If you would like to participate in the program, you can apply for a loan through any existing SBA lender or any federally-insured depository institution or credit union. This means you can likely apply through your business’ existing lending institution. To apply, you will need to complete and turn in the PPP loan application as well as provide your lender with supporting payroll documentation. We have included a PDF version of the application for your convenience. The program is open until June 30, 2020, however, we recommend you apply as soon as possible due to high levels of participation in the program.*


Paycheck Protection Program Loan Application



Will participating in the Paycheck Protection Program require any disclosures?

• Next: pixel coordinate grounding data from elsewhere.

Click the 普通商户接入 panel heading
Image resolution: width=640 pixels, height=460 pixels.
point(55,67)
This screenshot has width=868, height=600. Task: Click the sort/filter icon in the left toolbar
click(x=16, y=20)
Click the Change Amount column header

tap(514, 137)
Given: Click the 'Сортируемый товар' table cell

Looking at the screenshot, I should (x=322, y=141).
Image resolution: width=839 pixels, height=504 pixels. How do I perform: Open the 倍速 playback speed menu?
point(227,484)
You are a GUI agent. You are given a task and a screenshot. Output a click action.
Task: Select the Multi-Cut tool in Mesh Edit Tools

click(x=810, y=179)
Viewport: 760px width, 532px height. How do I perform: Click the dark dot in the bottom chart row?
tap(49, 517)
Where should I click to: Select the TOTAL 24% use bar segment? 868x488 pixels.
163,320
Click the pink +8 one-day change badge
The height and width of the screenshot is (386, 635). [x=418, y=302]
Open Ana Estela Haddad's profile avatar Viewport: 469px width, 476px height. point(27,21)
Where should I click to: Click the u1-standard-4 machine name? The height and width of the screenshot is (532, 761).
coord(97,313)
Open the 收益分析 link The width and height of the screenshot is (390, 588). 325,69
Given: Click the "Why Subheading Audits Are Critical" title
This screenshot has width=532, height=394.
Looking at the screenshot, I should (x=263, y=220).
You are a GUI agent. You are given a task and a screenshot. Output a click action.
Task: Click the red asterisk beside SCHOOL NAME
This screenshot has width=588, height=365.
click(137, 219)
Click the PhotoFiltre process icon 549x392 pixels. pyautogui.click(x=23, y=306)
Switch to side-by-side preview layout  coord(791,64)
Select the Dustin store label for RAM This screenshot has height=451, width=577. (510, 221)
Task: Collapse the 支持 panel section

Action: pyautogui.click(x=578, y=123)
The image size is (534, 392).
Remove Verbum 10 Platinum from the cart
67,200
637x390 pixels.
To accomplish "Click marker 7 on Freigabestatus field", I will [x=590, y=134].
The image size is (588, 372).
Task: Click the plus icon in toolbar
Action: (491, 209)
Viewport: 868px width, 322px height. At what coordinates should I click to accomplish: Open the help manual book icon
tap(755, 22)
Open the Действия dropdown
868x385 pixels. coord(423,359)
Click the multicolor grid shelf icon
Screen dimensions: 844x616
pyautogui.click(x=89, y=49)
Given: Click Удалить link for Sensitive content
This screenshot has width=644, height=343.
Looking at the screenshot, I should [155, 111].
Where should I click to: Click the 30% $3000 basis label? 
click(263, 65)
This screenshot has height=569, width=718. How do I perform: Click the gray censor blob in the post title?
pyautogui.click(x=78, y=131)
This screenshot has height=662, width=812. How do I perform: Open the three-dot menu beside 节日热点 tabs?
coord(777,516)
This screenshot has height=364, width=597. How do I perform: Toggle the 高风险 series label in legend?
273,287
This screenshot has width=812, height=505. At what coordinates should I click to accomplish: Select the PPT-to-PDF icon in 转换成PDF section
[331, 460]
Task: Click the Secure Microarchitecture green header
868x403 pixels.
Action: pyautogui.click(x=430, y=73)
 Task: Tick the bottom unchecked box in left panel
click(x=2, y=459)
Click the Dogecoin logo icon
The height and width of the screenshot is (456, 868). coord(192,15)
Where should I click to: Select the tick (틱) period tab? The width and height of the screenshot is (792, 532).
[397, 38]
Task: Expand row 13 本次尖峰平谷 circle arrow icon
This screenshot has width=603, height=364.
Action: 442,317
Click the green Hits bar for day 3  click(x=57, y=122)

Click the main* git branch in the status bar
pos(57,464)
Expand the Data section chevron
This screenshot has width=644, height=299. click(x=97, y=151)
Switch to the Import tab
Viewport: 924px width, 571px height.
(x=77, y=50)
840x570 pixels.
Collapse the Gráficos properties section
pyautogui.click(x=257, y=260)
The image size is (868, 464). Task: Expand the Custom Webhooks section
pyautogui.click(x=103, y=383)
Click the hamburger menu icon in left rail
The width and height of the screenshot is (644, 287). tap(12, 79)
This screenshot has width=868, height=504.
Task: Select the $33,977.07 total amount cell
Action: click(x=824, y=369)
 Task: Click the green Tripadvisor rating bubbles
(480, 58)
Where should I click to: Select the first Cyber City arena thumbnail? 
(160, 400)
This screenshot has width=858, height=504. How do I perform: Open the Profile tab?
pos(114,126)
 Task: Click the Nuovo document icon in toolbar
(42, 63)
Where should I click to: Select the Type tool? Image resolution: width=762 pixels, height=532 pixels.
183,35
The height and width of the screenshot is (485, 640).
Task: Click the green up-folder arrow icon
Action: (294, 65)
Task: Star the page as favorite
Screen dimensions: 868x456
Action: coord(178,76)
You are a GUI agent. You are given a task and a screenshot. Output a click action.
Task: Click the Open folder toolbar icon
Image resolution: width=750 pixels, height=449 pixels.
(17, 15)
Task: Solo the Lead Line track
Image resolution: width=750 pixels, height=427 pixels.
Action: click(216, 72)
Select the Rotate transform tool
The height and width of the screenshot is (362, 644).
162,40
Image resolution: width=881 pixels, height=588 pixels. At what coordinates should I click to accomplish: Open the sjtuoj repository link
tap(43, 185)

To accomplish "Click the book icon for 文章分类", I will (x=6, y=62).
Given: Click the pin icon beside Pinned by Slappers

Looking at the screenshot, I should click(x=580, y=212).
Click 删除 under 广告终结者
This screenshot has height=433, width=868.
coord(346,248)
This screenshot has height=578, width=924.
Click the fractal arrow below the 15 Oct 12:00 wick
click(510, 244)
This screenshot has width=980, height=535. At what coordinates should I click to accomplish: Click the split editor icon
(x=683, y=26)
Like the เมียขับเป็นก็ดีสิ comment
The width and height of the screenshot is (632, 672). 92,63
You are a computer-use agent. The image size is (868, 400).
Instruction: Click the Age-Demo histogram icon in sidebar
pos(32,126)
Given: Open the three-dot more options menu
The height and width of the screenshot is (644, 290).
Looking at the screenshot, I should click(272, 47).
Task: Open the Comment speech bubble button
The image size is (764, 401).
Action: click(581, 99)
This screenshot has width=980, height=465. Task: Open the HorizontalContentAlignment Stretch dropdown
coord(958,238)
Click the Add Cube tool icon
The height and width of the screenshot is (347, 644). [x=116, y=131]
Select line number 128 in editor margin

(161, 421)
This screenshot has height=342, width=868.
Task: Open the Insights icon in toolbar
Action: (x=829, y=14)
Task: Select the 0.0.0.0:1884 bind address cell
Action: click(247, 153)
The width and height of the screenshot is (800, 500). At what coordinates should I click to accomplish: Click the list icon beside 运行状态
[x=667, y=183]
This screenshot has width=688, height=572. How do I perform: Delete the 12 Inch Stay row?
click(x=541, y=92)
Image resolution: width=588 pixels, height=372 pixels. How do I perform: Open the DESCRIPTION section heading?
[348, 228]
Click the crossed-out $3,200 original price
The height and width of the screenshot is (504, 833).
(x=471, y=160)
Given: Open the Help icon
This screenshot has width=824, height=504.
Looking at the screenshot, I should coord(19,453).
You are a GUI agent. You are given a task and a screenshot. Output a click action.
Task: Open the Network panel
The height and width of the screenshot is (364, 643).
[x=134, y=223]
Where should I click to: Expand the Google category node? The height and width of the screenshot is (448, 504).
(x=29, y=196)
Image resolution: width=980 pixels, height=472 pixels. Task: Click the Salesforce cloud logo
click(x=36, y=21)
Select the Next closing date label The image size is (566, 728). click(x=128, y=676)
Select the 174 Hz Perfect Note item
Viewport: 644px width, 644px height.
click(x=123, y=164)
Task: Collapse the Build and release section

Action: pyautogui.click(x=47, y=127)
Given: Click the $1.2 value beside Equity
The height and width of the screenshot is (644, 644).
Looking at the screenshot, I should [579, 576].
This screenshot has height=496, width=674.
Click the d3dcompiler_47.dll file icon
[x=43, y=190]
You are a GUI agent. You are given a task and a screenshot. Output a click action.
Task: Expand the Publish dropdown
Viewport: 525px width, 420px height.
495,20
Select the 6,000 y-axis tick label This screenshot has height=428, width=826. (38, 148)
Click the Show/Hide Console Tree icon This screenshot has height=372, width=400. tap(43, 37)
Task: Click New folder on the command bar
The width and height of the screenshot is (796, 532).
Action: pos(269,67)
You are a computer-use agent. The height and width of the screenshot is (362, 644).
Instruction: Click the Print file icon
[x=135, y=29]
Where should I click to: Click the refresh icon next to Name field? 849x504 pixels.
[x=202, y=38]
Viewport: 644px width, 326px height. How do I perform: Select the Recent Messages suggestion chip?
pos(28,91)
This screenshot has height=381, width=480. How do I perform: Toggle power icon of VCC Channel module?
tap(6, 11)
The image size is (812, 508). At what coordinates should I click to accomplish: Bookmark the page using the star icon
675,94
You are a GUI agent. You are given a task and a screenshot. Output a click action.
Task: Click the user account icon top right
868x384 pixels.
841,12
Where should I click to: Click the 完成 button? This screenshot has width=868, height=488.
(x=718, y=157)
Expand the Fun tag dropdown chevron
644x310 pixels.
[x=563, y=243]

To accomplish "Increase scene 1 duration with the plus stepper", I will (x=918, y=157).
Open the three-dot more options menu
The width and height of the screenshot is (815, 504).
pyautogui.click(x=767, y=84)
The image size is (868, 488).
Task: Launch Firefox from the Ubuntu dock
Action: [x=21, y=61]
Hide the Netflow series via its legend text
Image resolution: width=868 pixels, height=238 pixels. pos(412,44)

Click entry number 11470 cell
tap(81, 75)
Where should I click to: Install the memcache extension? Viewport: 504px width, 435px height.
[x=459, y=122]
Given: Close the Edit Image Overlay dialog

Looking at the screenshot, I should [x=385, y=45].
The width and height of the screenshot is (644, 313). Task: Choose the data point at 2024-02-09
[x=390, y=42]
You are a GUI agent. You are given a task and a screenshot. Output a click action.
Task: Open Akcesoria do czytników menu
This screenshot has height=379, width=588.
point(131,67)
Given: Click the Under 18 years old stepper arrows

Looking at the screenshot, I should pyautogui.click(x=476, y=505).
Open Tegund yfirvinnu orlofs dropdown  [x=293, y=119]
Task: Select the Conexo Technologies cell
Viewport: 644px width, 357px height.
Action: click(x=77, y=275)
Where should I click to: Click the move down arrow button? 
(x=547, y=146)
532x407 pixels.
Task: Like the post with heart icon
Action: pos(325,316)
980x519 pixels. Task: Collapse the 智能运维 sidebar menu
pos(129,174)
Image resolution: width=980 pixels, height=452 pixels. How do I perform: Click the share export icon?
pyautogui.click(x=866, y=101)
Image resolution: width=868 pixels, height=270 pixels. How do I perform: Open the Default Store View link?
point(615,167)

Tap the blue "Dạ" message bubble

Many investment advisers are wondering whether taking out a loan through the program will require any disclosures on their firm’s Form ADV or their investment adviser representatives’ Form U-4s. The short answer is no, but we’d like to provide you with a quick walkthrough to explain why.


Form ADV
The disclosures required in Part 1A of Form ADV do not concern any financial information. Item 11 Disclosure Information asks only about the disciplinary history of your firm and its advisory affiliates regarding criminal matters and investment-related regulatory and civil matters. Similarly, a PPP loan will not require any disclosure in Part 2A. However, there is an additional element of Part 2A all firms should keep in mind, regardless of whether they decide to take out a PPP loan. Item 18 requires an investment adviser to disclose “any financial condition that is reasonably likely to impair the firm’s ability to meet contractual commitments to clients” if “you have discretionary authority or custody of client funds or securities, or you require or solicit prepayment of more than $1,200 in fees per client, six months or more in advance.” We encourage our clients to be cognizant of this disclosure requirement due to the reduction in fees associated with the widespread market depreciation we are experiencing.


U-4s
The disclosure requirement in question here is item 14K, which asks whether, in the past ten years, you have (1) “made any compromise with creditors” or (2) “based on events that occurred while you exercised control over it, has an organization made a compromise with creditors.” This language initially led to some confusion as to whether the loan forgiveness aspect of the PPP would trigger a disclosure requirement. As noted above, the answer is no. This is because the original terms of the PPP loan contemplate forgiveness, either in part or its entirety. Thus, there has been no compromise, which requires some level of new agreement after the original terms of the loan were signed with the creditor agreeing to a reduction in the principal amount owed. Indeed, FINRA has recently confirmed this in their FAQ Section related to regulatory relief related to the coronavirus.


If you have any further questions regarding the Paycheck Protection Program, please contact us. Stay safe and healthy!


*As of the publishing of this article, SBA funds for the Paycheck Protection Program have been exhausted. However, an additional round of funding is expected.